Representative images reconstructed using competing methods on simulated data. (a) The full-view reconstructions with FDK, SIRT-TV, and our method displayed against the ground truth, with exemplary axial, coronal, and sagittal views included from top to bottom; (b) the reconstructions from halved views; and (c) magnified regions from the coronal and sagittal views as indicated by the green and orange boxes respectively and displayed in the descent order of image sharpness and structural fidelity: ground truth (GT), our full-view and half-view reconstructions (FV-P, HV-P), and full-view and half-view reconstructions with SIRT-TV (FV-TV, HV-TV) from top to bottom. The display window is W/L:400/50 HU. The red arrows indicate the structural details are easy to recover for our methods but challenging for SIRT-TV.

Fig. 6.

Out-of-domain generalization on phantom study. Comparisons between noisy input, DIR, BM3D, and VSR-Net against the long-exposure reference in: (a) axial slices from results with 0.5-second exposure; (b) sagittal slices from results with 0.15-second exposure; (c) the same magnified region as that in (a) but from results with exposures of 0.15, 0.5, 0.1, and 2.0 seconds; and (d) distributions of PSNR and SSIM values of the axial slices and sagittal slices from volumes visualized in violin plots.
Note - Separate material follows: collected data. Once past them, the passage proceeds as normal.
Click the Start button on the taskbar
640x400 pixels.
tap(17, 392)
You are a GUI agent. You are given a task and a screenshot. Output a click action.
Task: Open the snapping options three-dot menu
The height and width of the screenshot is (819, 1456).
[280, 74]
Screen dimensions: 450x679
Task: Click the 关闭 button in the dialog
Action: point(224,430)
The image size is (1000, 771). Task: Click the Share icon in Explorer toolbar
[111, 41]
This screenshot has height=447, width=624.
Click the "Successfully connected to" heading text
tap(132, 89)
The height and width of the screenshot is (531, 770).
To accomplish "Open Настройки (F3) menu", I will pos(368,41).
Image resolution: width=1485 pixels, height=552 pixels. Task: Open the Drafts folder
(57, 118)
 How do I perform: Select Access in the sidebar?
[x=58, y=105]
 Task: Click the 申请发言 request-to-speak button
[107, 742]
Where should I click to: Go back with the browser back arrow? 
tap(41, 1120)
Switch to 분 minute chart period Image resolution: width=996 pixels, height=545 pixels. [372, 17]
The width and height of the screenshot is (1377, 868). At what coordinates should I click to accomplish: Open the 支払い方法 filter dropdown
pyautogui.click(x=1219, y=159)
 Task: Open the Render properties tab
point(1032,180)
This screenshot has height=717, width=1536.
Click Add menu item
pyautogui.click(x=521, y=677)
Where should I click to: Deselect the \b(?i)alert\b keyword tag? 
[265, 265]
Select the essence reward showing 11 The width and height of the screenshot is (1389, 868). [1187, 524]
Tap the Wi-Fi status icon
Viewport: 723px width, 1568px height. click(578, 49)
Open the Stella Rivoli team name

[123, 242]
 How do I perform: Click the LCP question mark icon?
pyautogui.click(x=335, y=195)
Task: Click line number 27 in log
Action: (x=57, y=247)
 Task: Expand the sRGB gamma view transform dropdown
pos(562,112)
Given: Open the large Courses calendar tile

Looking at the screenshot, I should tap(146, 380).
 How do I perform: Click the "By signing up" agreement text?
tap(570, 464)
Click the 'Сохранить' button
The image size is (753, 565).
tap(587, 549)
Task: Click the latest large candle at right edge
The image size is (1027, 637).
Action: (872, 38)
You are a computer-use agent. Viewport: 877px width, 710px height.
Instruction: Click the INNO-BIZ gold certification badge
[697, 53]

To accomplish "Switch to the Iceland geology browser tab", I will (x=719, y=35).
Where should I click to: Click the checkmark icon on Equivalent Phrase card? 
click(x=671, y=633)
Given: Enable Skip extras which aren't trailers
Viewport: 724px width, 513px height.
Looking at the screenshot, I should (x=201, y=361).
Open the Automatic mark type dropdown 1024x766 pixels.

The display window is [0, 0.45] for axial view and [0, 1.05] for sagittal view, in unit of cm⁻¹. The mean and standard deviation values of a flat water region are listed for reference as well as the SSIM and PSNR values of the image.

Fig. 7.

Sagittal reformat of a wrist joint reconstructed using standard and proposed methods respectively. (a) From left to right are 3D rendering of standard reconstruction, half-view and full-view images of channel 50–60keV. The arrow points to scaphoid fracture. (b) Color visualization of our three-channel reconstruction via linear blending [50] in reference to standard full-view result and noise2sim half-view result. Our result demonstrates high fidelity in both spectral values (same color tone and brightness as the full-view reference) and spatial structures (sharp and accurate fine details as pointed by the red arrow).

Fig. 8.

Quantitative evaluation of image quality of our half-view reconstruction against proprietary reconstruction from the full-view dataset.

Fig. 9.

Subjective evaluation on seven image quality (IQ) criteria comparing our proposed half-view reconstruction and clinical full-view reconstruction. (a) Violin plot of combined radiologists’ ratings on half-view results against full-view results; (b) Slightly better than 0.5 AUC_VGC (the performance neutral threshold) from the proposed method over the conventional method for most image quality metrics, and (c) half-view versus full-view VGC plots generated from combining all the image quality metrics indicate most VGC points above the diagonal line (the performance neutral line) for all the three radiologists and combined ratings. However, to show that the AUC_VGC is significantly better than 0.5 in the 95% interval sense, more data would be needed.